- DOCUMENT -
# Feasibility and optimality conditions in linear programming

Would anyone please explain in more details (examples or graphical illustrations) these optimal and feasible conditions for linear programming.

Assume that we have the following linear program:

$$z= \min {c'x : Ax=b, x \geq 0}$$

The basis B is the optimal feasible solution if it satisfies two conditions:

• Feasibility: $B^{-1}b \geq 0$
• Optimality: c' $\geq$ $c_{B}'B^{-1}$A.

Many thanks.

• If $x_B=B^{-1}b$, then we must have $B^{-1}b\geqslant0$ in order for $x\geqslant0$ to be satisfied. The other condition means that all reduced costs are nonnegative, so there does not exist a candidate entering variable that may improve the objective value - so the current basis corresponds to an optimal solution. – Math1000 Oct 9 '16 at 13:22

If $B \in \mathbb{R}^{mm}$ is a nonsingular submatrix of $A$, then the problem $$z=\min c^{'}x : Ax=b, x\geq 0\ \ \ \ \ \ (1)$$ can be written as \begin{align} &z=\min c^{'}_{B}x_{B}+c^{'}_{N}x_{N}\\ &Bx_B+Nx_N=b\ \ \ \ \ \ \ \ \ \ \ (2)\\ &x_{B} \geq 0, x_{N} \geq 0 \end{align} where $N \in \mathbb{R}^{m(n-m)}$ is the submatrix of $A$ whose columns are not in $B$ and subscripts for $x_B$, $x_N$, $c_B$, $c_N$ are taken accordingly. Solving the system of equations for $x_B$ we get \begin{align} x_B=B^{-1}b - B^{-1}Nx_N\ \ \ \ \ (3) \end{align} Equation (3) shows that all the solutions of the equation system depend on $n-m$ parameters (namely the $n-m\ \ x_N$ variables). The particular solution obtained by setting $x_N=\mathbb{0}_{n-m}$ is called basic solution of the equation system. If $x=[x_B,x_N]^{'}=[B^{-1}b,\mathbb{0}_{n-m}]^{'}$ is such that $x_B=B^{-1}b \geq 0$ then $x$ is called basic feasible solution of the LP problem (1) or (2), $x_B$ are the basic variables, $x_N$ are the non basic variables. Note that feasibility condition is necessary for a basic solution to be optimal. As far as it concerns the optimality condition there are two ways to derive it.

- REQUIREMENTS -
[1] Reproduce the part of the linear programming thread that runs from "# Feasibility and" up to and including "Many thanks.".
[2] Pick up the linear programming thread at its last sentence and keep writing it.
The data that comes next has no connection to the linear programming thread.

- MATERIAL PROVIDED -
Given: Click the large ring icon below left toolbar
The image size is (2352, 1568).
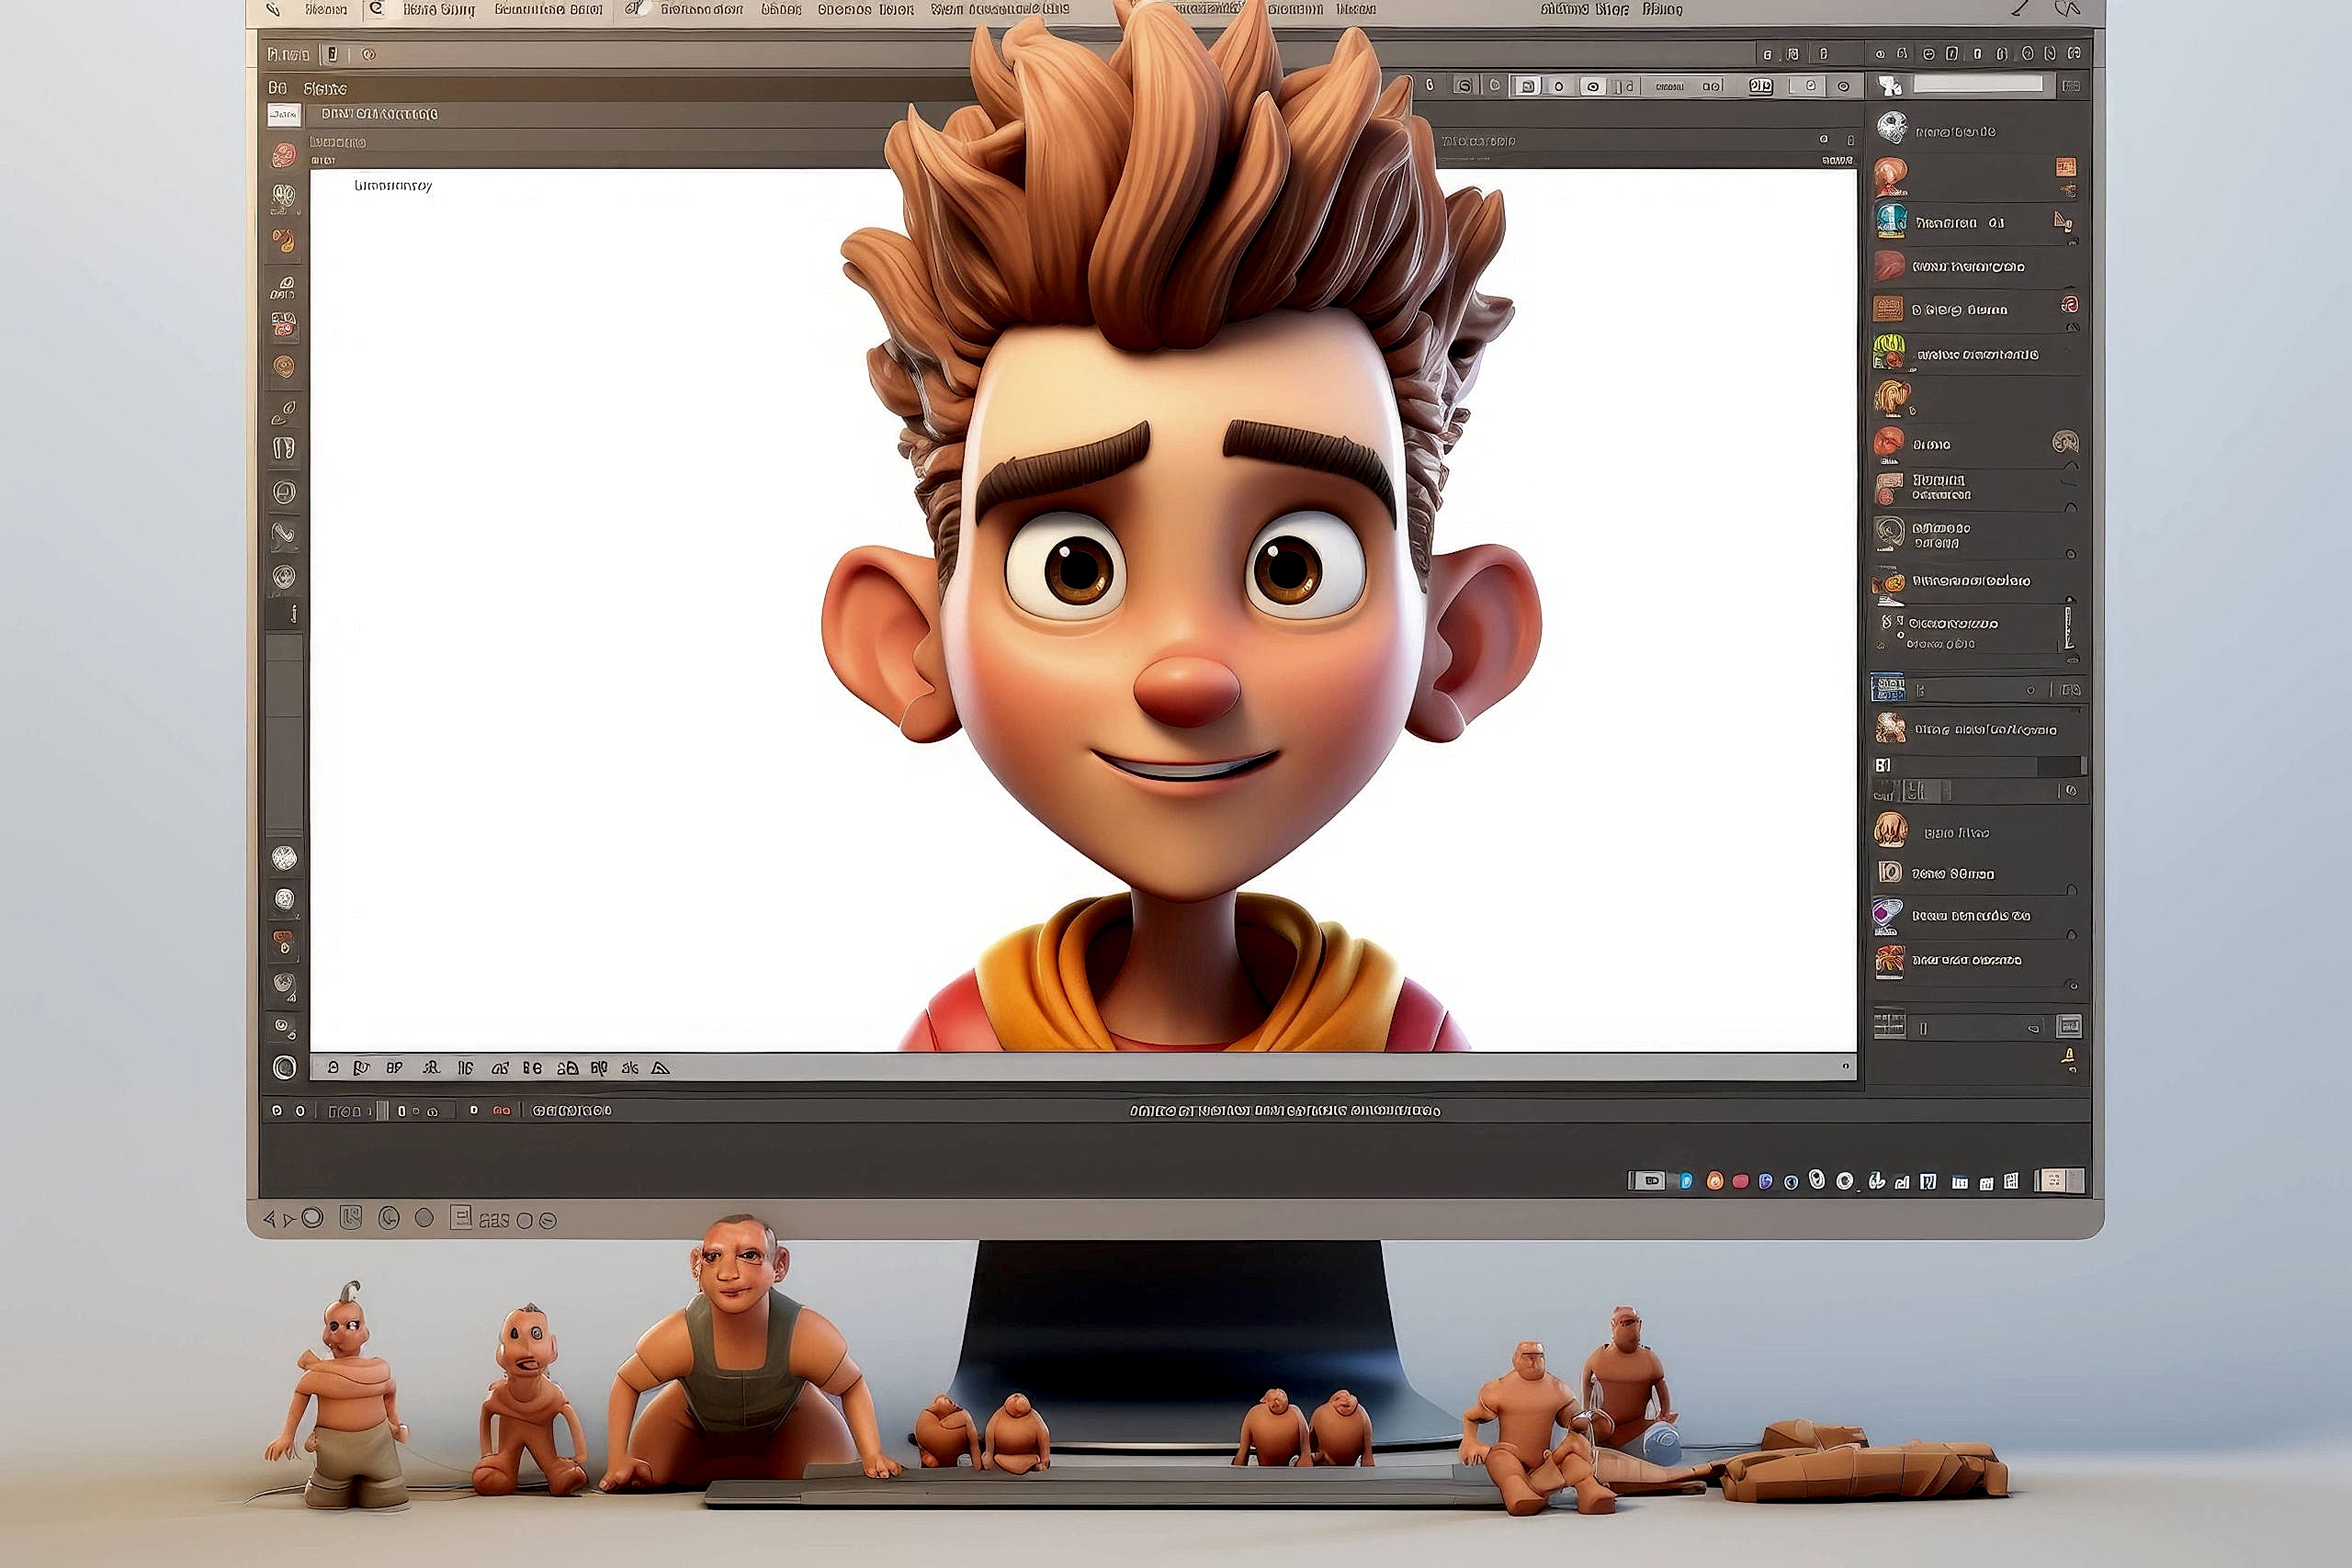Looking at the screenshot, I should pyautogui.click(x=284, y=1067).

- FINAL RESULTS -
[1]
# Feasibility and optimality conditions in linear programming

Would anyone please explain in more details (examples or graphical illustrations) these optimal and feasible conditions for linear programming.

Assume that we have the following linear program:

$$z= \min {c'x : Ax=b, x \geq 0}$$

The basis B is the optimal feasible solution if it satisfies two conditions:

• Feasibility: $B^{-1}b \geq 0$
• Optimality: c' $\geq$ $c_{B}'B^{-1}$A.

Many thanks.

[2]
1. Substituting expression (3) for $x_B$ in the problem (2) we get \begin{align} &z=\min c^{'}_{B}B^{-1}b+\mathbb{0}_m^{'}x_B+(c^{'}_{N}-c_B^{'}B^{-1}N)x_{N}\\ & x_{N} \geq 0\ \end{align} The above problem is called reduced problem, the vector \begin{align} \hat{c}^{'}=[\hat{c}_B^{'}, \hat{c}_N^{'}]=[\mathbb{0}^{'}_{m}, c_N^{'}-c_B^{'}B^{-1}N]=c^{'}-c_B^{'}B^{-1}[B\: |\: N]= c^{'}-c_B^{'}B^{-1}A \end{align} is the vector of the reduced costs and the constant term in the objective function $c_B^{'}B^{-1}b$ is the value the objective function takes at the current basic feasible solution $[x_B, \mathbb{0}_{n-m}]^{'}$. Now assume we want to perform a pivot operation, that is we want a non basic variable, say $x_{k}$, enters the basis and one of the basic variables, say $x_h$, leaves the basis. The pivot operation can be performed by setting $x_h=0$ and letting $x_{k}$ assumes the maximum allowed increasing, say $\delta \geq 0$. Then the variation in the objective function will be \begin{align} \Delta z = \hat{c}_k \delta \end{align} It follows that $\Delta z \geq 0$ if $\hat{c}_k \geq 0$ for all the non basic variables, which is a sufficient condition to say that the current base $B$ is optimal. Note that this condition is also necessary if $[x_B, \mathbb{0}_{n-m}]^{'}$ is non degenerate.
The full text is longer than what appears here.